Example: Given 2 players and every player gets 2 cards from a deck of 8 cards. There are 1680 permutations. Some permutations leading to the same game and can be removed from the list of games to calculate for example: {1,2,3,4} , {1,2,4,3} , {2,1,3,4} , {2,1,4,3} all lead to the same game because it does not matter in which order the player receives the cards all that matters is what cards he got. So I can remove the permutations which not fulfill: {a,b,c,d} a<b and c<d. Formula with slider to play around.
My problem is to find a algorithm which produces this subset and is flexible so I can calculate 4 cards from 8 and 6 cards from 12 without changing.
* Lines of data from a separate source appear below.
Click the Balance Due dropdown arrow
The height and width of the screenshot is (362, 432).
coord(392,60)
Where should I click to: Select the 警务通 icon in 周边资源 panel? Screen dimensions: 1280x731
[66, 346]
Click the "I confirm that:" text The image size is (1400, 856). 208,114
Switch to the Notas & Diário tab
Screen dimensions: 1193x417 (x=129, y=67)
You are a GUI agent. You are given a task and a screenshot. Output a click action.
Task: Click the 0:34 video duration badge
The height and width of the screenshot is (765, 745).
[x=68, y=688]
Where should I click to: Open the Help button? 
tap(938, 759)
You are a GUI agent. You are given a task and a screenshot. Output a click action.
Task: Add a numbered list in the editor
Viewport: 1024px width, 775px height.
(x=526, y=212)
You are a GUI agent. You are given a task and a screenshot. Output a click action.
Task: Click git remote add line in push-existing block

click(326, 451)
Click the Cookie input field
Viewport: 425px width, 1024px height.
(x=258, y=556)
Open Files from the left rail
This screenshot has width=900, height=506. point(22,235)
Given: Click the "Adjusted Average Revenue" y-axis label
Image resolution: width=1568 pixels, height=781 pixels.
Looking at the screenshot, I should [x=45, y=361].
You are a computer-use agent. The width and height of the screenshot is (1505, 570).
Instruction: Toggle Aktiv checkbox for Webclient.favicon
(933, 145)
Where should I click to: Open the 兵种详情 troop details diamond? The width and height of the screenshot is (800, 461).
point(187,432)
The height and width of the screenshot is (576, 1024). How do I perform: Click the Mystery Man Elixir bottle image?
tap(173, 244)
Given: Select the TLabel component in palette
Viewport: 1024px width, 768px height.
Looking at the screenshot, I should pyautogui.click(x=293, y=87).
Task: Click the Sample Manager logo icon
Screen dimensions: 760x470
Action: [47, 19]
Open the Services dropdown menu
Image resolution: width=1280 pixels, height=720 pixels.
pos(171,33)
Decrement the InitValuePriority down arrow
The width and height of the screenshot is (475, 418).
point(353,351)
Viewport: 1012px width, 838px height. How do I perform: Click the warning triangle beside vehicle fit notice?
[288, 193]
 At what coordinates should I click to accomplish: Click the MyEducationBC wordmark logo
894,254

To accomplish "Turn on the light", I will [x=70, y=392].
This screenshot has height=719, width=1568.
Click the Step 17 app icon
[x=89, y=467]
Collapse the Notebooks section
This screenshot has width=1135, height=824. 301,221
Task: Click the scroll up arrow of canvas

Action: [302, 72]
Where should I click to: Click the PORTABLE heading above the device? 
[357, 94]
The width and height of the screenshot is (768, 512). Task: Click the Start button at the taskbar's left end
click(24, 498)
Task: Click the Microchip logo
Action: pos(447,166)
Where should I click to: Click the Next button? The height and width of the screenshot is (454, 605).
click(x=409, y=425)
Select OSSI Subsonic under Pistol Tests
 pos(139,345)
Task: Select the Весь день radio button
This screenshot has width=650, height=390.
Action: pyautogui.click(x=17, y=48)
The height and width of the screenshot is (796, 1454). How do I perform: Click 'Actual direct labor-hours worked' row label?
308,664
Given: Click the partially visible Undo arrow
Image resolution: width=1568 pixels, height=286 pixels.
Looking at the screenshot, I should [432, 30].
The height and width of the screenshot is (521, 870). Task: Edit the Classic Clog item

Edit: Currently I try to divide the subset by two and then find all permutations with increasing elements and then I try to find all permutations of the result for size 2
Example: 2 from {1,2,3,4,5,6,7,8} {1,2},{1,3}, {7,8} Use the results for new permutations taking 2 from all the results ignoring equal numbers. Possible results: {{1,2},{3,4}} {{3,4},{1,2}}
This is a solution in Python - sorry, don't have the time to write it in C++. The foo generator is taking the number of cards total and the sum of cards given to the players where it is assumed that every player receives the same number of cards. It then produces the next combination on each iteration.
The del_elmts and restore_elmts functions are just there to avoid copying the whole array P into a temporary when removing the hand of player 1 from the deck. Caveat: Python nevertheless makes a nearly full copy by the [:n-k//2] range access, but in C++ you can avoid that by making the combination function a bit smarter.
import itertools
def del_elmts(li,delset):
for i in range(len(delset)-1,-1,-1):
if (delset[i] < len(li)-len(delset)):
li[delset[i]] = li[len(li)-len(delset)+i]
def restore_elmts(li,delset):
for i in delset:
li[i] = i
def foo(n,k):
if k % 2 != 0: raise ValueError
P = list(range(n))
for p in itertools.combinations(P,k//2):
del_elmts(P,p)
for p2 in itertools.combinations(P[:n-k//2],k//2):
yield p+p2
restore_elmts(P,p)
x = foo(6,4)
for y in x:
print(list(map(lambda x: x+1,y)))
PS: you may need to sort the first and second half of the output if you want to compare it to another algorithm.